Hey. Looking at the patterns for daml, many of the examples are what i would call “aggregated data” contracts: as actions in the ledger occur, the master-contract is updated with further info (such as adding members/participants, expenses, etc.
There is also the pattern shown with the role-contracts and separation of data across multiple contracts: such as members being individual contracts instead of aggregated into a single contract as a list of parties.
is there any “notable” performance or design considerations for choosing aggregated vs separated/individual contracts.
I see it as: the aggregated gives you less active contracts (so more you can prune) vs the active contracts become larger and larger over time and it grows.
That’s the gist of it, but you do need to also consider transactions: because we want atomic transaction, there can be contention on individual contracts.
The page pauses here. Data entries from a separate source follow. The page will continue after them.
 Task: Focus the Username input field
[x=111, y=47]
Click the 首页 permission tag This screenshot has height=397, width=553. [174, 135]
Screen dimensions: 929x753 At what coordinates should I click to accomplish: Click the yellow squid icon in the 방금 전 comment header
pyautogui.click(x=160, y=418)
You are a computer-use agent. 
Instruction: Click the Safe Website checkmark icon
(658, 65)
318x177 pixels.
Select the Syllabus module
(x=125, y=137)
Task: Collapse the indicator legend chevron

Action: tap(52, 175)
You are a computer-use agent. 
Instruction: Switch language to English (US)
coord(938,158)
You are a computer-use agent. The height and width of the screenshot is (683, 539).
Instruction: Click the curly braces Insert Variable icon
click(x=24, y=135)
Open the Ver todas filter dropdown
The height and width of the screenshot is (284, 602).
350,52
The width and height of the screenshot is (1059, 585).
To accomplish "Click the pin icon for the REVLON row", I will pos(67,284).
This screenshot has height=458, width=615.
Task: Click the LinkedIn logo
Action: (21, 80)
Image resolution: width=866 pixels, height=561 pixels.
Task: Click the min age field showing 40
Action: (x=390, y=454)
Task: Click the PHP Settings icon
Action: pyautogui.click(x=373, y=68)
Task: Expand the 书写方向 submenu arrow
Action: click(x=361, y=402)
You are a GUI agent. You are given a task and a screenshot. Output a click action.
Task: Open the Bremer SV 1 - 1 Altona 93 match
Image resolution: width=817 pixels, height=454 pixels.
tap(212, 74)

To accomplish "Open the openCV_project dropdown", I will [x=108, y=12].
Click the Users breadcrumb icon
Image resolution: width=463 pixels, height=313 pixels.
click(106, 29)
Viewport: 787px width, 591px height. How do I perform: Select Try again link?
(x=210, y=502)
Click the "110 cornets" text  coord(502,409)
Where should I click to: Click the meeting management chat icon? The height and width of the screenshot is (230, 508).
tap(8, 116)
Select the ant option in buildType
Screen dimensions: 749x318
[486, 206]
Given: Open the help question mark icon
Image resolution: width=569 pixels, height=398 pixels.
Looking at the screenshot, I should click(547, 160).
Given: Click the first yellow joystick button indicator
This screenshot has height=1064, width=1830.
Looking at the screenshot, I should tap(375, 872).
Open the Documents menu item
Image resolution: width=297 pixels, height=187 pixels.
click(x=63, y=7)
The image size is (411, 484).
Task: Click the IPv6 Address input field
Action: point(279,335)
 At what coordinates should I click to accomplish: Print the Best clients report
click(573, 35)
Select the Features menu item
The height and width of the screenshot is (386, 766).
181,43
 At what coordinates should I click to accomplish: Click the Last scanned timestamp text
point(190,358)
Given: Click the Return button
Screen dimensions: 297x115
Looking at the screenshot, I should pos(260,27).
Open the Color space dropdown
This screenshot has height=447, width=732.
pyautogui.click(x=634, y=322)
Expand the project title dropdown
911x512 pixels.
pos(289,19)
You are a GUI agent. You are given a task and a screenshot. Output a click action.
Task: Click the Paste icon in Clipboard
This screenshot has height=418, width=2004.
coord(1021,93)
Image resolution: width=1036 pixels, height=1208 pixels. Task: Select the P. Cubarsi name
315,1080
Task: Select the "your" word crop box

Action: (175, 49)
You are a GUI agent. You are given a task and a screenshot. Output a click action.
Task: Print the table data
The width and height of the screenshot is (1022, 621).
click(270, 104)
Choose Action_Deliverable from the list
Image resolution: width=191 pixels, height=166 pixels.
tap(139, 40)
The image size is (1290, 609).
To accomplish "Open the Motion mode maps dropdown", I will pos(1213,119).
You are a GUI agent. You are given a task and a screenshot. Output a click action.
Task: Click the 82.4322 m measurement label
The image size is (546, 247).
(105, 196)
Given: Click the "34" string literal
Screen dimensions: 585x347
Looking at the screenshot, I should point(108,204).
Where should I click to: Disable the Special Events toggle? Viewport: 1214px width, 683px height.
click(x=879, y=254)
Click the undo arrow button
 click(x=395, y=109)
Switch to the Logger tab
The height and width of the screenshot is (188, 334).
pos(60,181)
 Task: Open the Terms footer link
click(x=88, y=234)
The single big “registry” contract is a lot more convenient for operations like listing all the members, but in some cases - and that will really depend on your use-case - if many different parties try to change it at the same time, contention can become a problem and introduce a bottleneck on your overall system performance.
On the other hand, the more distributed approach where each members knows the groups they’re part of makes it harder to “query” for all members of a group, but should in most cases lead to less contention: changing a member would not conflict with changes to another member.
If you look for “aggregation” in this forum you’ll find some deeper discussions of the tradeoffs involved.
@Gary_Verhaegen is a specific thread you would recommend? I had done a search for aggregation but did not see anything on the deeper trade-offs. This was the one that seems the more complex:
I thought I remembered some discussions involving at least @bernhard and @cocreature that discussed the different ways to navigate that tradeoff. Maybe they’ll know how to find those?